▶ Exercise aim: As you write out the lines from the one containing "You are a computer-use agent." through the last line of the records, keep them exact and leave out pictures.

▶ Records:
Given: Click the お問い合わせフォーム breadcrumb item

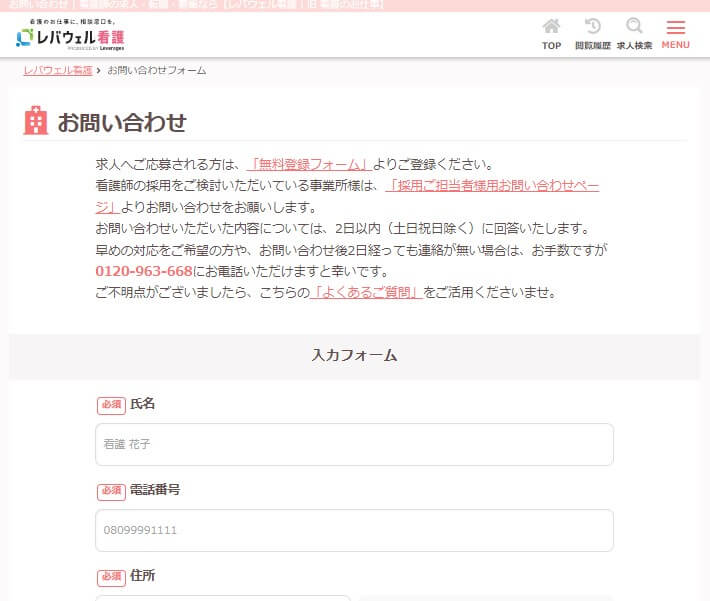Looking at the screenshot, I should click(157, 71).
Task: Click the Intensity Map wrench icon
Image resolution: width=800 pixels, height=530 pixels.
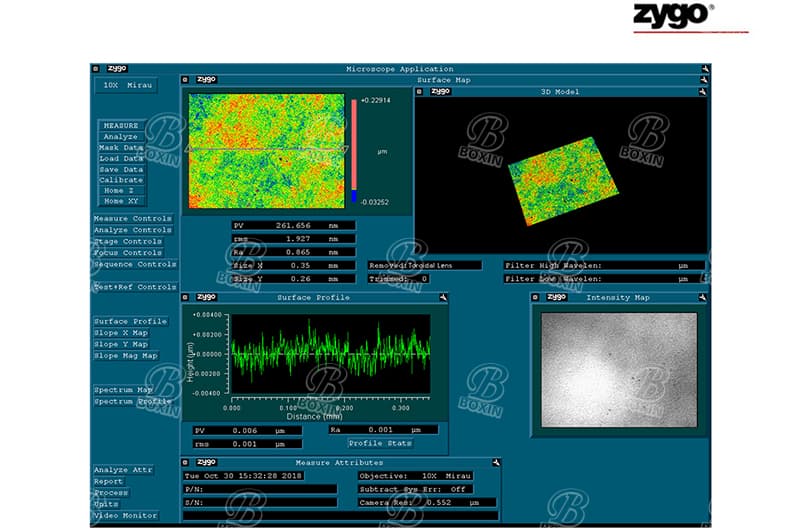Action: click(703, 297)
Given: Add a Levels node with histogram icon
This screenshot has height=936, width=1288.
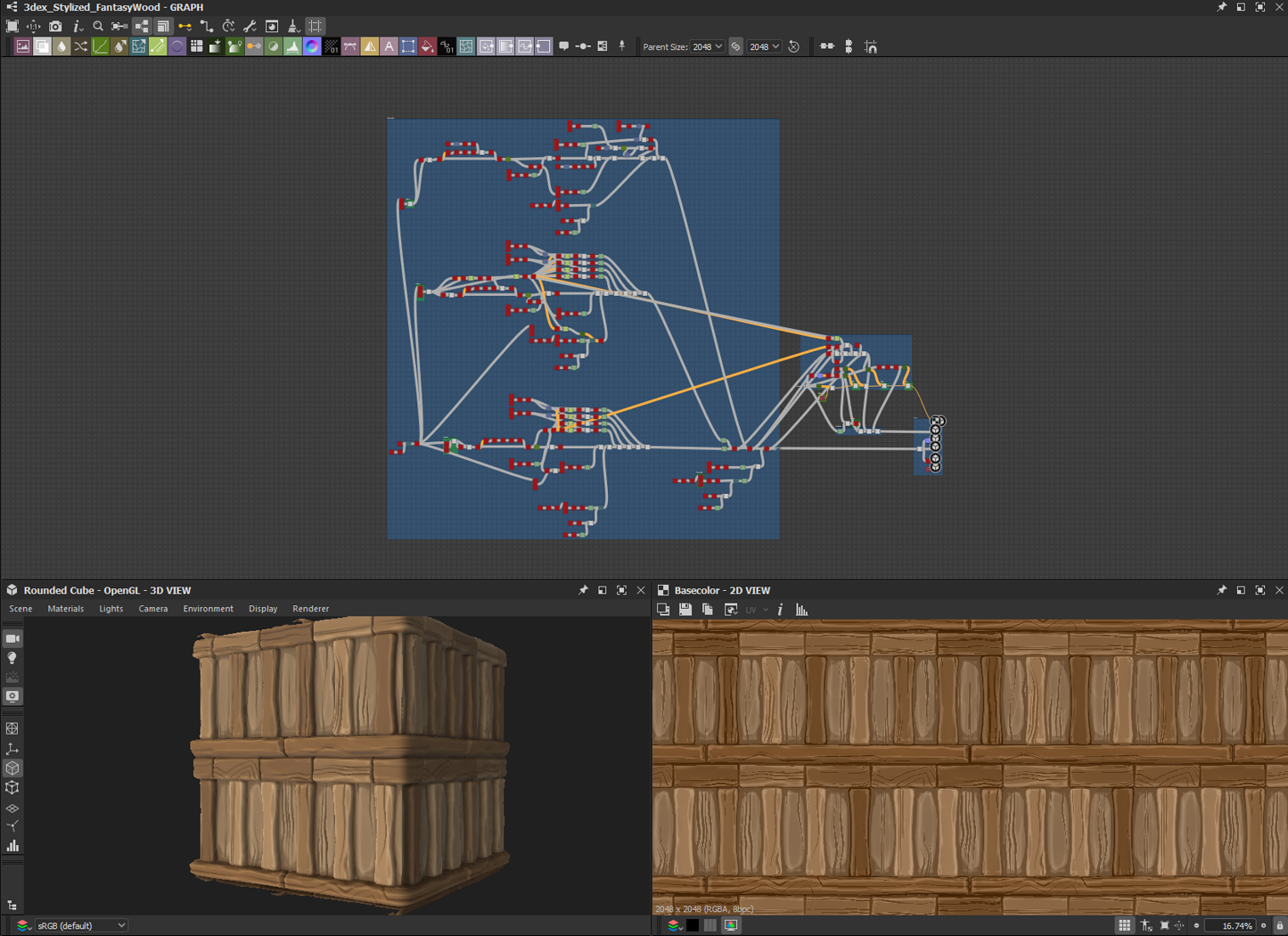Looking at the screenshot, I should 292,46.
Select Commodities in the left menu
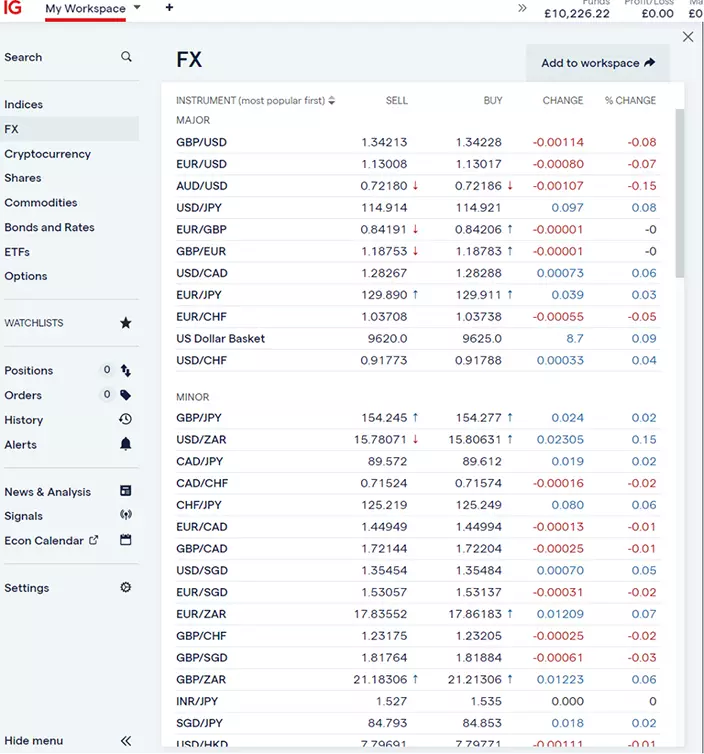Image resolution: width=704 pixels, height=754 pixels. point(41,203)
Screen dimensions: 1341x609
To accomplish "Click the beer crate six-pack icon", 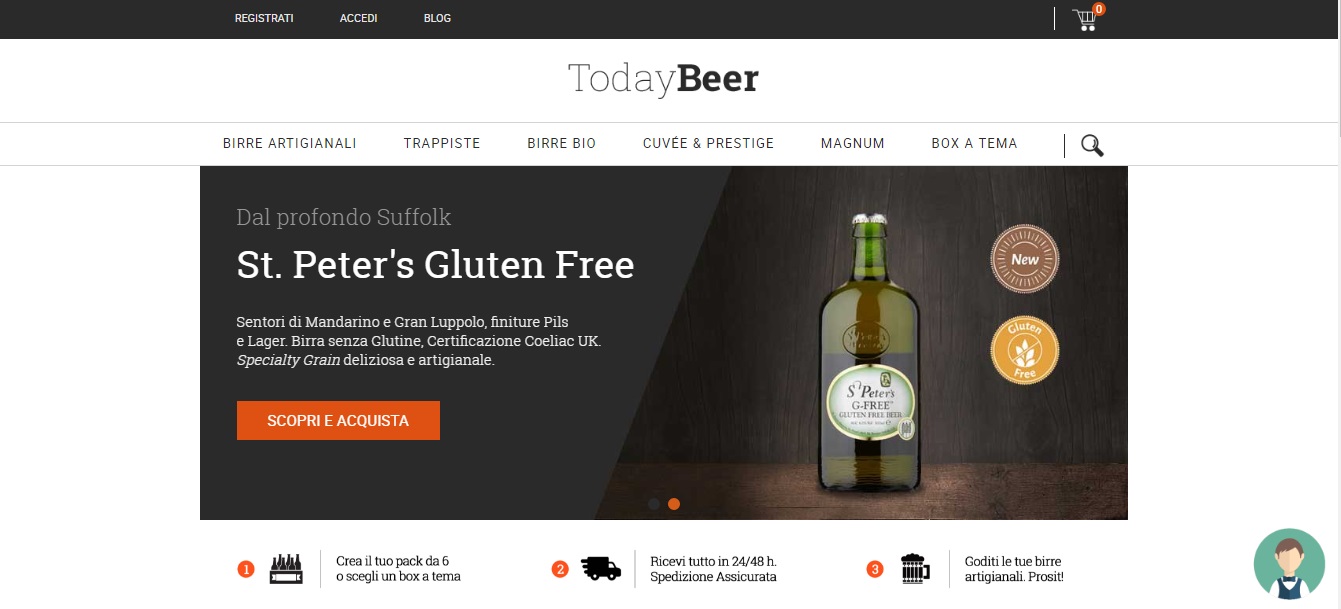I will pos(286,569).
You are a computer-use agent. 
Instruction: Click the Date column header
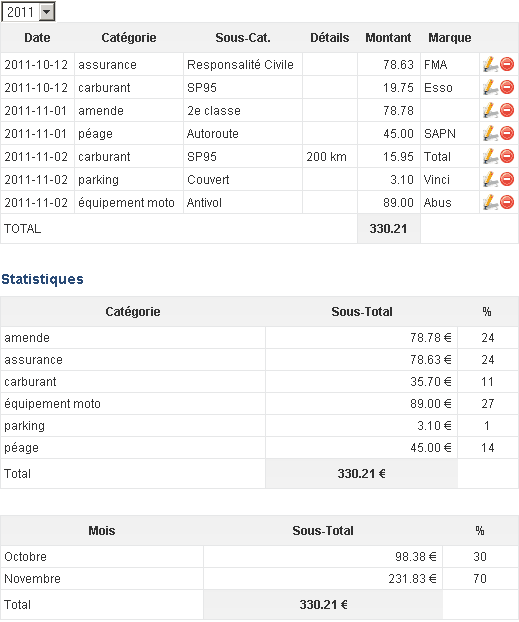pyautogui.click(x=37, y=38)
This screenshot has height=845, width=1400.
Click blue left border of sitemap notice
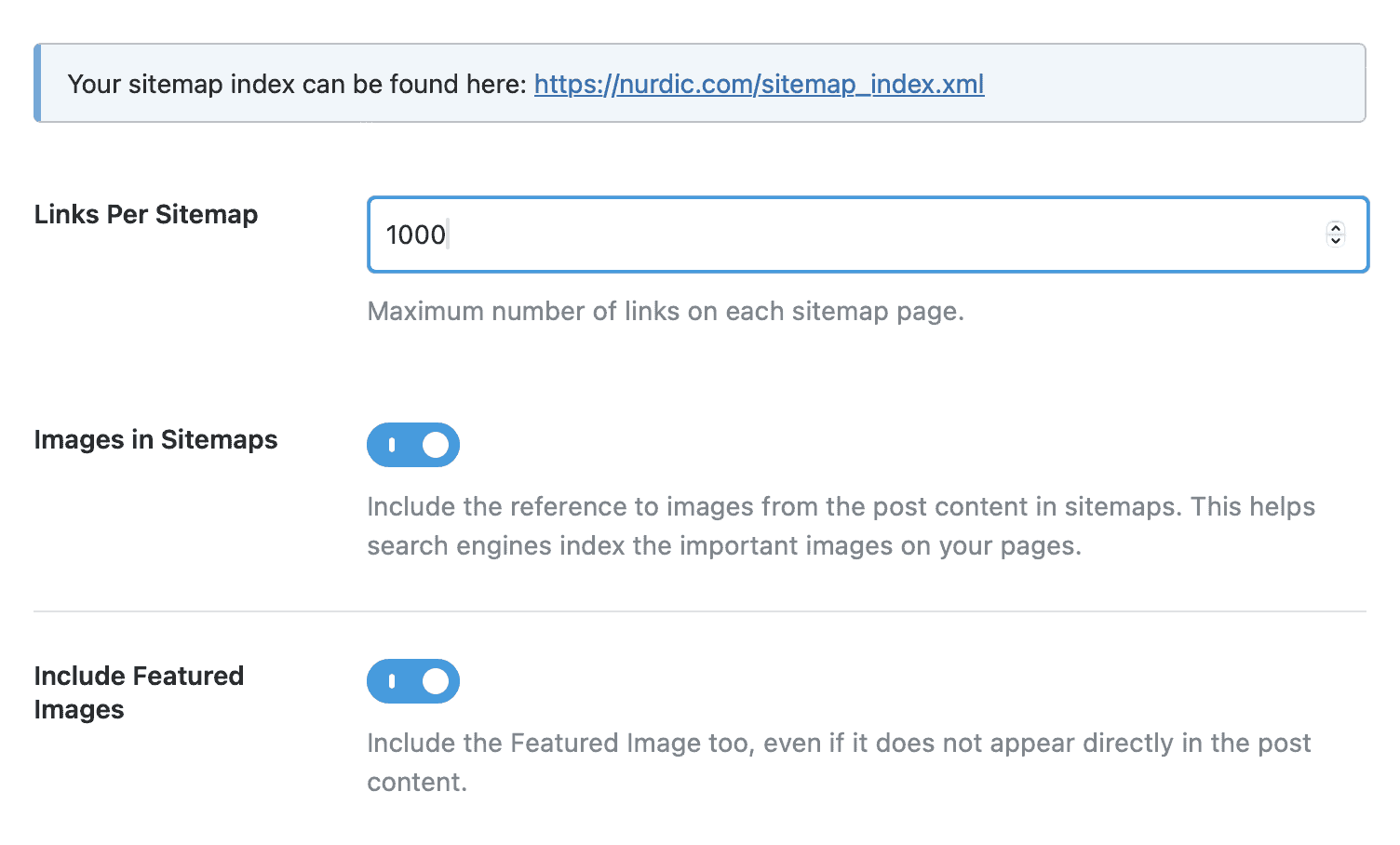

▶ Result:
You are a computer-use agent. 
Instruction: Click the Date column header
pyautogui.click(x=37, y=38)
This screenshot has height=845, width=1400.
Click blue left border of sitemap notice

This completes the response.